Die Sprache des Qualitätsmanagements und der Selbstoptimierung hält Einzug bis in die harmlosesten Glückwunschkärtchen. Wusste man früher nicht, was man einem wünschen sollte, dann schrieb man eben: „Gesundheit und Zufriedenheit!“ Es kommt nicht von ungefähr, dass die Zufriedenheit jetzt dem Erfolg Platz machen muss. Auf Zufriedenheit kommt es nicht mehr so an – sie steht unter dem Verdacht träge zu machen.
Für den Erfolg wird alles Mittel zum Zweck: die Motivation, die Kritikfähigkeit, die Teamfähigkeit, die soziale Kompetenz. Die Gesundheit nicht zu vergessen. Sie dient dem Erfolg. Und sie ist selbst zunehmend eine Erfolgssache: ein Erfolg der ausgewogenen Ernährung, ein Erfolg des richtigen Lebensstils, ein Erfolg des Fitnessstudios.
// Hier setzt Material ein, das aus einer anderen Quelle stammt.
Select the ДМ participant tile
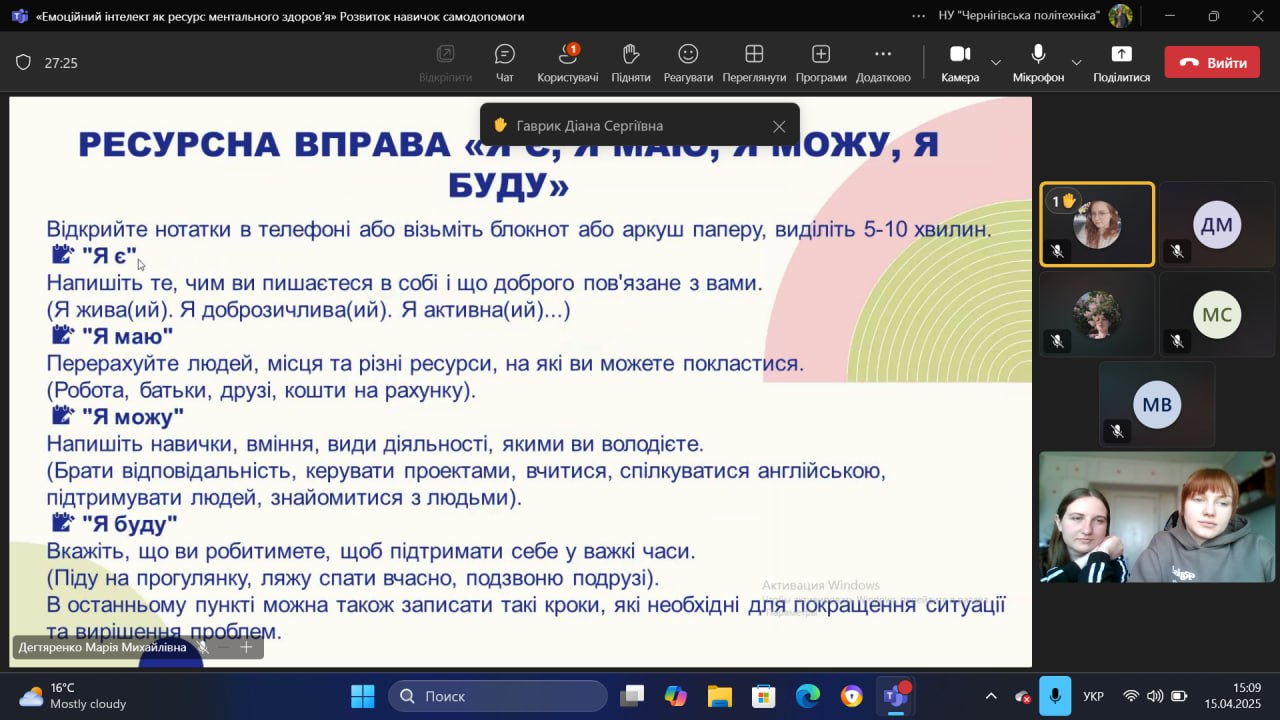[1216, 224]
Bevor mir Verdrossenheit unterstellt wird: Ich wünsche mir beileibe keinen Misserfolg, aber ich wünsche mir, dass ich Misserfolg haben darf und mich deswegen nicht fürchten, schämen oder verfluchen muss. Und vor allem will ich kein Leben, dessen Sinn allein im Konzept des Erfolgs aufgeht.
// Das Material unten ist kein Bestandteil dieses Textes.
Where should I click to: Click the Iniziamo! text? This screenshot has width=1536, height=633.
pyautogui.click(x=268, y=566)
Erfolg und Sinn werden oft gleichgesetzt. Das ist falsch, zumindest aus christlicher Perspektive. Die Anhänger des Jesus von Nazareth haben sich zu einem vollkommen Erfolglosen bekannt, zu einem der nicht mit Orden dekoriert, sondern hingerichtet wurde. Sie haben trotzdem an ihn und seine Auferstehung geglaubt. Er hat ihnen einen Lebensweg gezeigt, auf dem es auch Niederlagen geben darf. Denn man kann sie zusammen mit anderen überstehen und nachher wieder aufstehen. Wie man diesen Glauben von außen betrachtete, kann man an einem römischen Graffiti aus dem 2. Jahrhundert sehen: Ein Mann hebt die Arme zu einem Kreuz empor, an dem ein Esel hängt. Darunter steht: Alexamenos betet seinen Gott an.
Es ist eine Eselei, wenn man nicht den Erfolg anbetet.
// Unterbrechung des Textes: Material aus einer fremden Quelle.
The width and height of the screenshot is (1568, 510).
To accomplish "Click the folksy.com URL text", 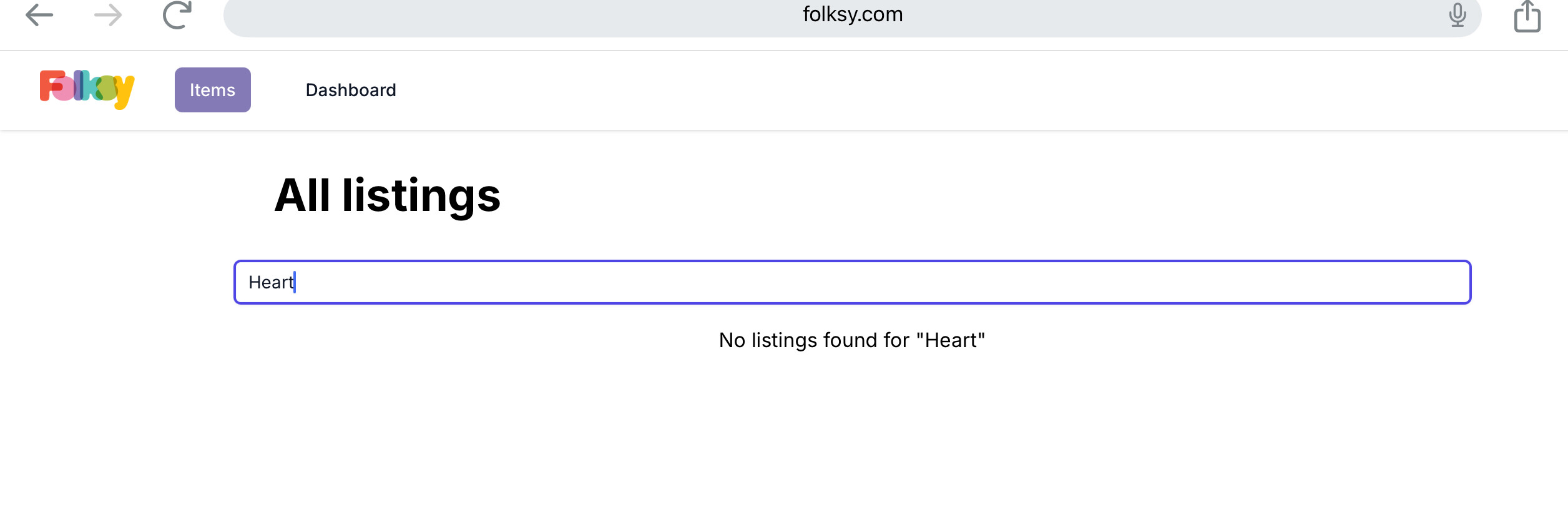I will pyautogui.click(x=853, y=14).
Nein, so unverblümt würde das heute niemand behaupten. Aber wenn es um die Empfehlung für die weiterführende Schule geht oder das innerbetriebliche Ranking unter den Mitarbeitern, dann wird der Ton schon mal rauer. Nicht aus purem Egoismus, sondern weil die Angst so groß ist, dass man Erfolgschancen verpasst und damit vermeintlich das ganze Leben ruiniert ist. Was für ein ungnädiger Zwang! Muss man ihm wirklich gehorchen?
Interessanterweise hat die Bibel gar kein rechtes Wort für Erfolg. Sie spricht stattdessen von Segen. Segen ist ihr Wunsch für den Menschen, Segen, nicht Siegen. „Ich will dich segnen und du sollst ein Segen sein“, heißt Gottes Lebensversprechen. Gott segnet unser Tun. Er segnet auch unser Lassen.